Non basta, come ha fatto ieri il sindaco Servalli, dare una generica e più che ovvia disponibilità degli uomini e dei mezzi della Protezione civile comunale, esprimendo una solidarietà scontata oltre che dal sapore assai autoreferenziale. Meglio sarebbe stato fin da subito mettere in moto, sul nostro territorio, la macchina dei soccorsi, coordinando il volontariato e sollecitando la sensibilità e la generosità dei cittadini metelliani. Non a caso, i primi a muoversi, in piena autonomia e molto probabilmente fuori da ogni necessario coordinamento, i giovani di Spazio Pueblo che hanno promosso una raccolta di beni di prima necessità, mentre un noto imprenditore locale di traslochi ha messo a disposizione gratuitamente i propri mezzi. E c’è da immaginare che nelle prossime ore saranno in tanti a mettere a disposizione uomini, mezzi e qualsiasi altro genere di risorse.

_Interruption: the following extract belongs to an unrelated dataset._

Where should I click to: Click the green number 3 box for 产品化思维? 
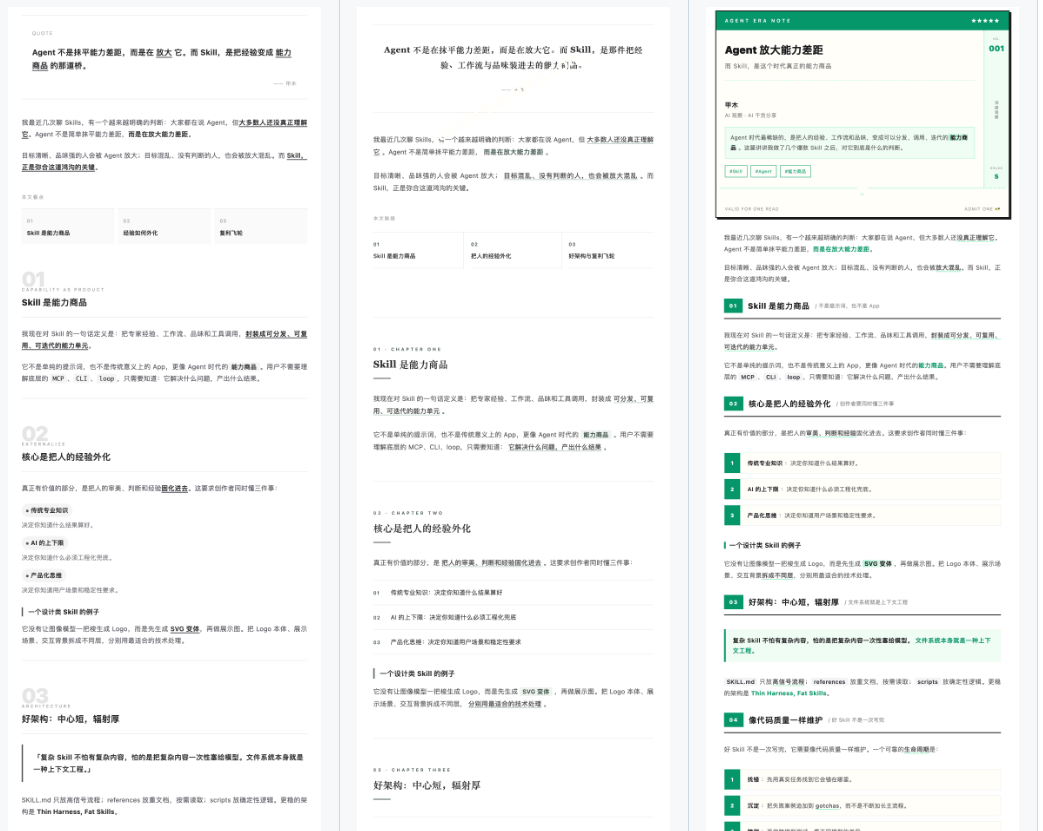pyautogui.click(x=732, y=516)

In tutta onestà, che sul profilo del sindaco Servalli sia stato postato poi l’invito alla “cittadinanza di astenersi, per il momento, nell’organizzare o donare generi di necessità per evitare che gesti di solidarietà risultino inutili e non produttivi”, sembra essere del tutto fuori luogo.

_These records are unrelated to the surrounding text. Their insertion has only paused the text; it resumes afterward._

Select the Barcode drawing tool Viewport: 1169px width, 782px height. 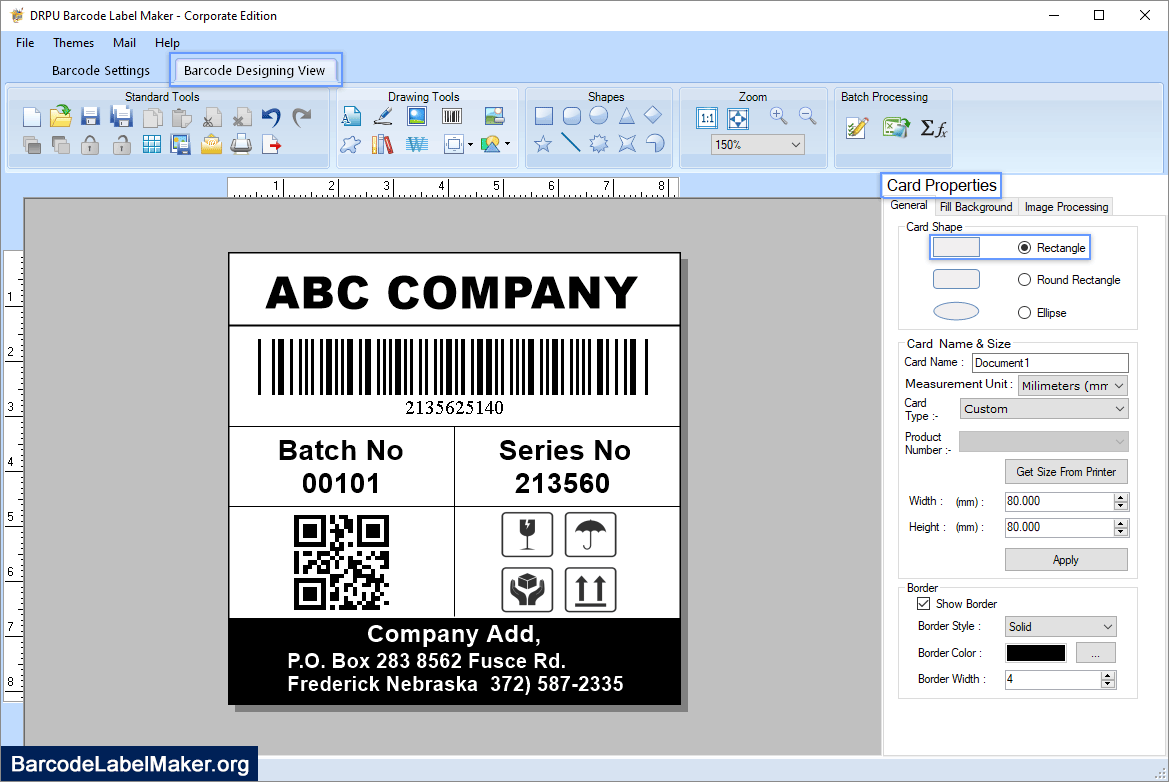point(451,115)
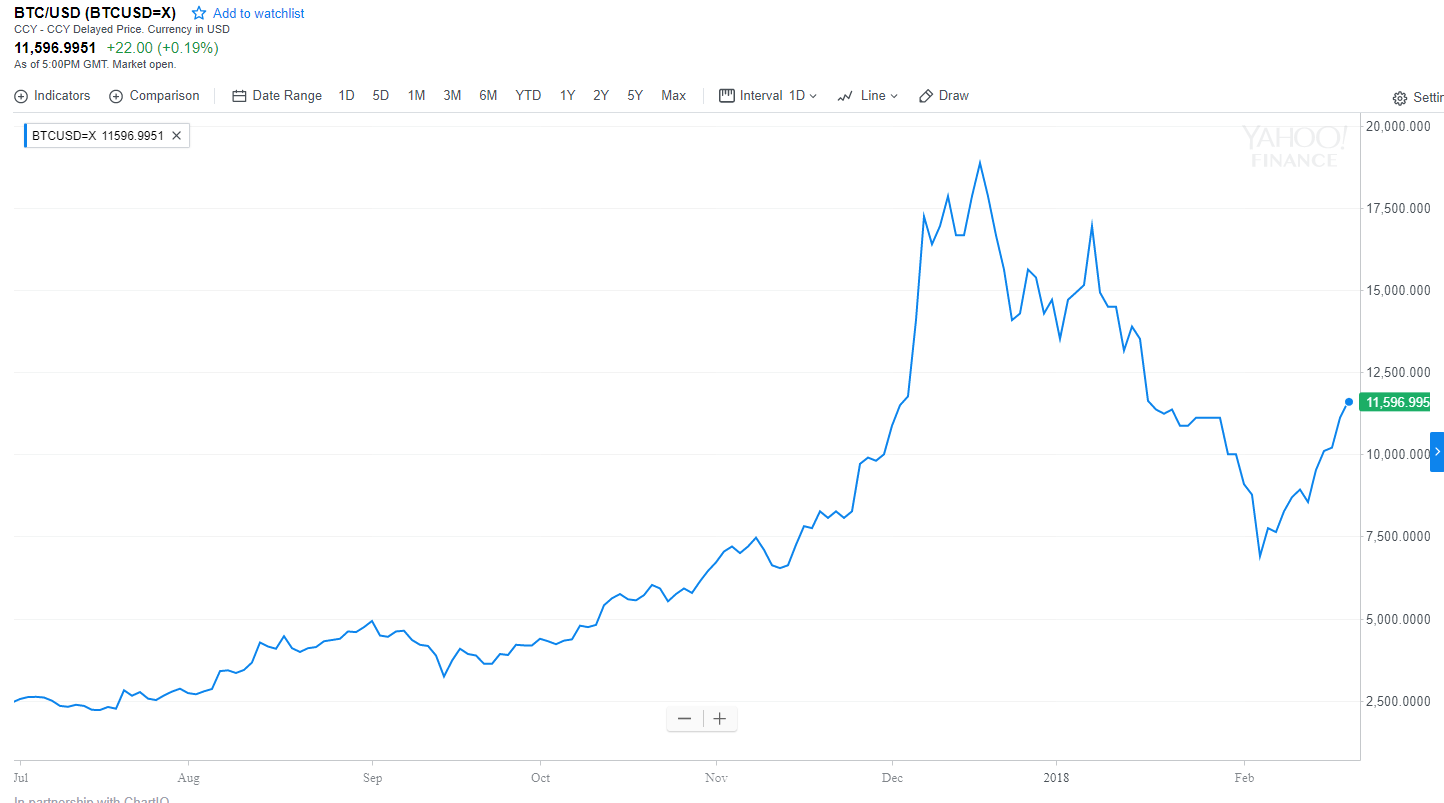Click the Add to watchlist star icon
The image size is (1444, 803).
click(199, 13)
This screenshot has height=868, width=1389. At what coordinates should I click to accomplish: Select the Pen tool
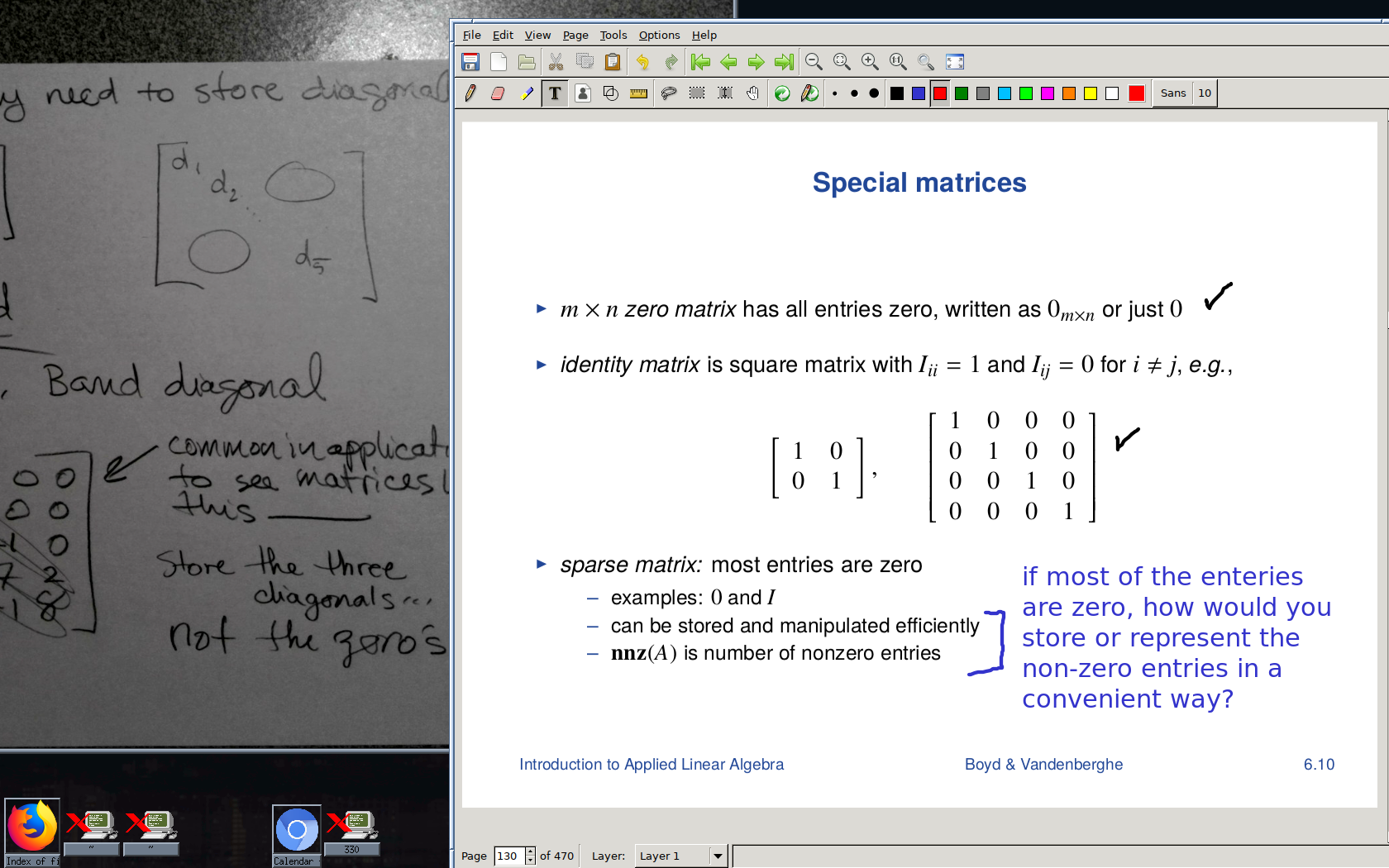[x=470, y=93]
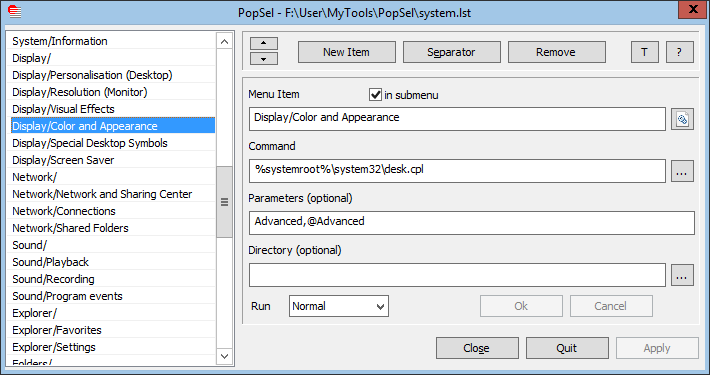710x375 pixels.
Task: Click the move item up arrow button
Action: click(264, 43)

Aggiungere poi che “sarà cura della Protezione Civile Comunale, qualora ce ne fosse bisogno, indicare modalità e tempi per le donazioni” è il massimo. Anzi, quel “qualora ce ne fosse bisogno” è una chicca davvero superba. A Roma, tanto per capirci, sono stati subito attivati ben 16 punti di raccolta di beni di prima necessità dalle 15 municipalità che costituiscono il comune capitolino. Nella nostra città, invece, gli amministratori comunali si fanno battere sul tempo da quattro ragazzini e si vedono costretti a giocare sulla difensiva!
In conclusione, il sindaco Servalli e i suoi mai come adesso hanno il destro per smettere i panni da politici impiegatizi e salottieri, prendendo in mano, in quanto rappresentanti del popolo, la situazione e non lasciarla governare, come è ormai prassi ordinaria e sempre più consolidata, a dirigenti e funzionari comunali.
Non è questo il tempo e l’occasione né per amministratori posapiano né per il grigiore burocratico, al contrario, sono questi i frangenti in cui si vedono lo spessore umano e la sensibilità politica di chi sa agire anche con il cuore e i sentimenti e non solo con la calcolatrice elettorale.